Hukum Nyekar

     Nyekar adalah suatu ritual keagamaan yaitu berziarah ke makam atau ke kubur dari salah satu keluarga, kerabat, sanak famili atau para tokoh seperti makam para auliya’ullah, makam kyai atau makam para alim ulama’ dengan menaburkan bunga-bunga yang segar dan wangi di atas makam atau kuburannya.
     Budaya nyekar ini tidaklah bertentangan dengan hukum Islam, akan tetapi sangat dianjurkan dan hukumnya adalah sunnah, karena bunga yang ditaburkan di atas makam tersebut akan memintakan ampunan dosa-dosa si mayit kepada Tuhannya yang ahirnya dapat meringankan siksa Tuhan terhadap si mayit sampai bunga itu layu. Perintah nyekar ini di jelaskan dalam kitab Kasyfu as-Subuhat halaman 131.
(فرع) يُسَنُّ وَضْعُ جَرِيْدَةٍ خَضْرَاءَ عَلَى اْلقَبْرِ لِلْاِتِّبَاعِ وَسَنَدُهُ صَحِيْحٌ وَلِاَنّهُ يُخَفِّفُ عَنْهُ بِبَرَكَةِ تَسْبِيْحِهِ إِذْ هُوَ أَكْمَلُ مِنْ تَسْبِيْحِ اْليَابِسَةِ لِمَا فِىْ تِلْكَ مِنْ نَوْعِ حَياَةٍ وَقِيْسَ بِهَا مَا اعْتِيْدَ مِنْ طَرْحِ الرَّيْحَانِ وَنَحْوِهِ وَيَحْرُمُ أَخْذُ ذَلِكَ كَمَا بَحَثَ لِمَا فِيْهِ مِنْ تَفْوِيْتِ حَقَّ اْلمَيِّتِ وَظَاهِرُهُ أَنَّهُ لاَ حُرْمَةَ فِى أَخْذِ ياَبِسٍ أُعْرِضَ عَنْهُ لِفَوَاتِ حَقِّ اْلمَيِّتِ بِسَبَبِهِ (كشف الشبهات ص 131)

Data Hasil Ekstraksi |

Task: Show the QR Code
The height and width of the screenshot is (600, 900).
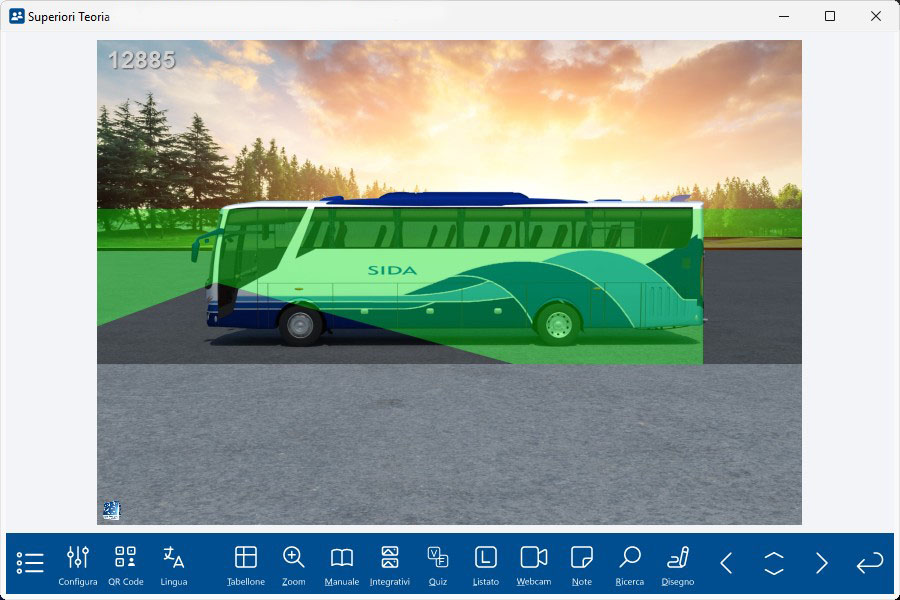Action: pos(126,565)
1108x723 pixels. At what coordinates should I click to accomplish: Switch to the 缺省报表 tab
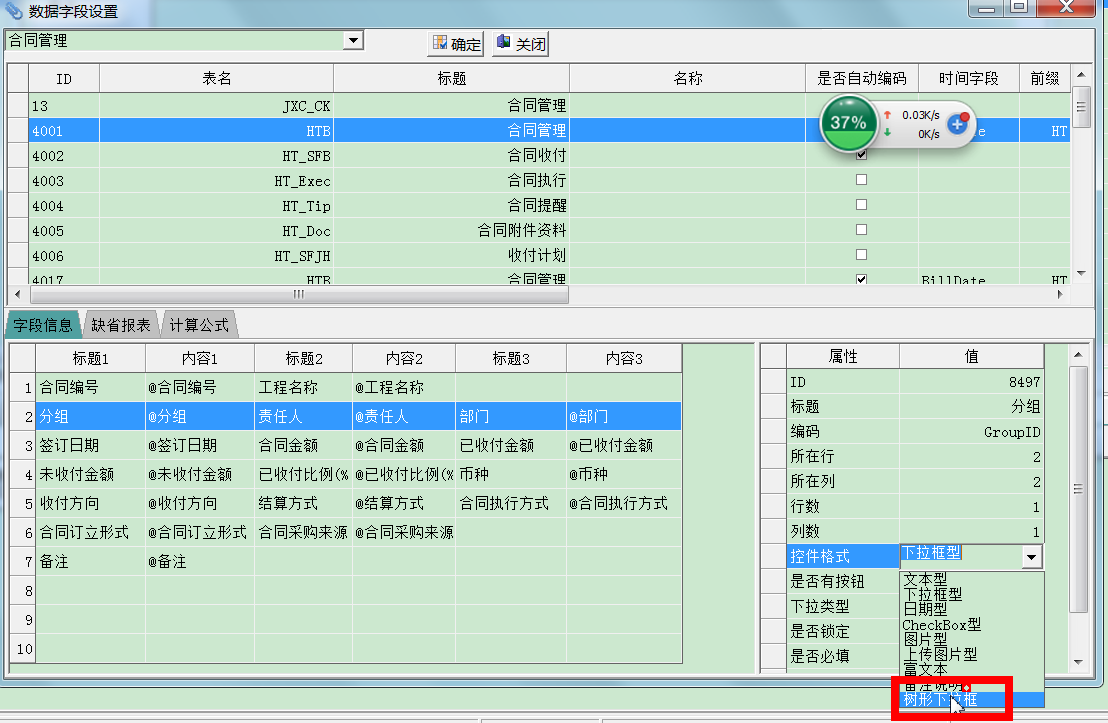pyautogui.click(x=121, y=325)
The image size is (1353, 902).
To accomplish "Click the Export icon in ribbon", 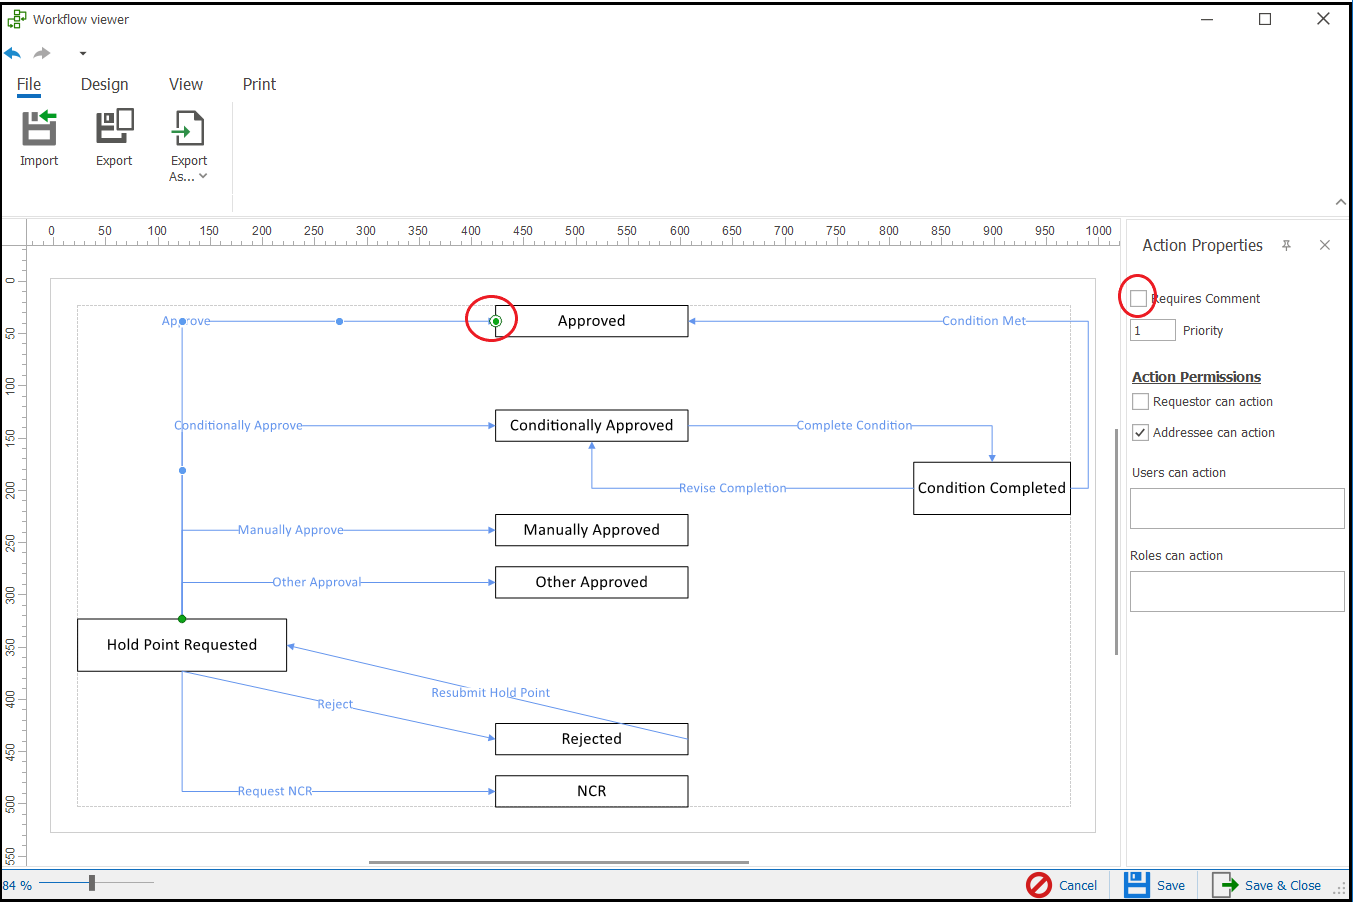I will tap(114, 129).
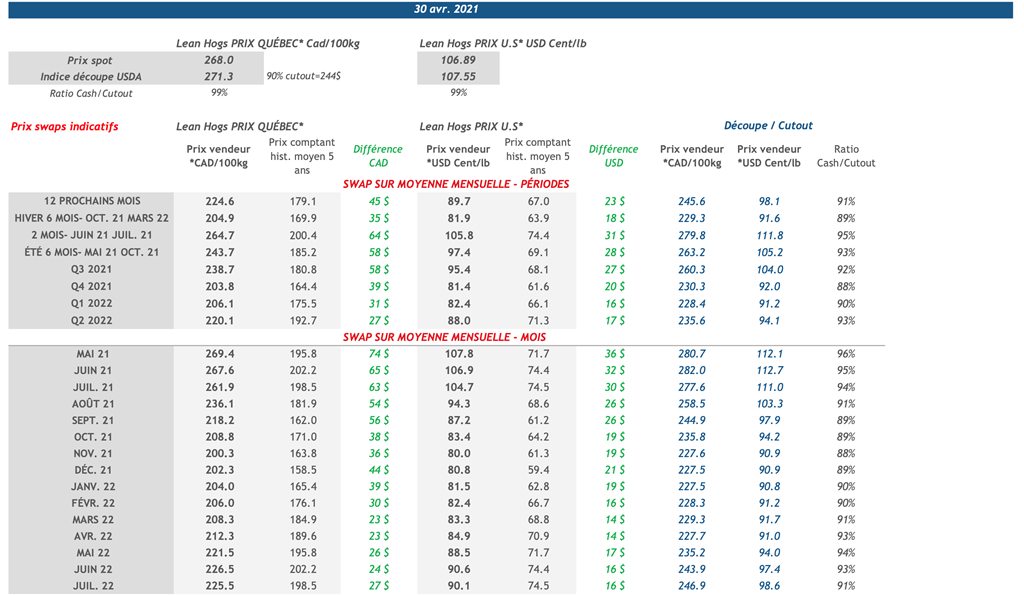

Petunjuk Tugas |
#1 Menurut teks tentang hukum nyekar, dalam kitab apa dan pada halaman berapa perintah nyekar dijelaskan?
#2 Lanjutkan teks tentang hukum nyekar mulai dari kalimat sesudah bagian terakhir yang tersaji.

Jawaban |
#1 Perintah nyekar dijelaskan dalam kitab Kasyfu as-Subuhat halaman 131.

#2
Disunnahkan meletakkan pelepah daun yang masih hijau di atas kubur atau makam karena mengikuti sunnah Nabi (hadits ini sanadnya shahih). Pelepah seperti itu dapat meringankan beban (dosa/siksaan) si mayit berkat bacaan tasbihnya. Untuk memperoleh tasbih yang sempurna, sebaiknya dipilih daun yang masih basah atau segar. Analog dengan meletakkan pelepah tadi ialah menaburkan bunga atau sejenisnya. Pelepah atau bunga yang masih segar tadi haram diambil karena menjadi hak si mayit, akan tetapi kalau sudah kering hukumnya boleh lantaran bukan hak si mayit lagi (sebab pelepah, bunga atau sejenisnya sudah tidak bisa bertasbih). (Kasyfu al-Syubuhat, hal. 131)
     Dan dalam Sahih Bukhari juga dijelaskan sebagai berikut;
عَنْ طَاوُوْسٍ عَنْ اِبْنِ عَبَّاسٍ رَضِيَ اللهُ عَنْهُمَا عَنِ النَّبِيّ صَلَّى اللهُ عَلَيْهِ وَسَلَّمَ  أَنَّهُ مَرَّ بِقَبْرَيْنِ يُعَذِّباَنِ فَقاَلَ: إِنَّهُمَا لَيُعَذِّباَنِ وَماَ يُعَذِّباَنِ فِيْ كَبِيْرٍ أَمَّا أَحَدُهُمَا فَكَانَ لاَ يَسْتَتِرُ مِنَ البَوْلِ وَأَمَّا اْلآخَرُ فَكَانَ يَمْشِيْ باِلنَّمِيْمَةِ . ثُمَّ أَخُذِ جَرِيْدَةً رَطْبَةً فَشَقَّهَا بِنَصْفَيْنِ، ثُمَّ غَرَزَ فِي كُلِّ قَبْرٍ وَاحِدَةً، فَقَالُوْا: ياَ رَسُوْلَ اللهِ لِمَ صَنَعْتَ هَذَا ؟ فقاَلَ: لَعَلَّهُ أَنْ يُخَفَّفَ عَنْهُمَا مَا لَمْ يَيْبِسَا (صحيح البخارى ج 1 ص 65)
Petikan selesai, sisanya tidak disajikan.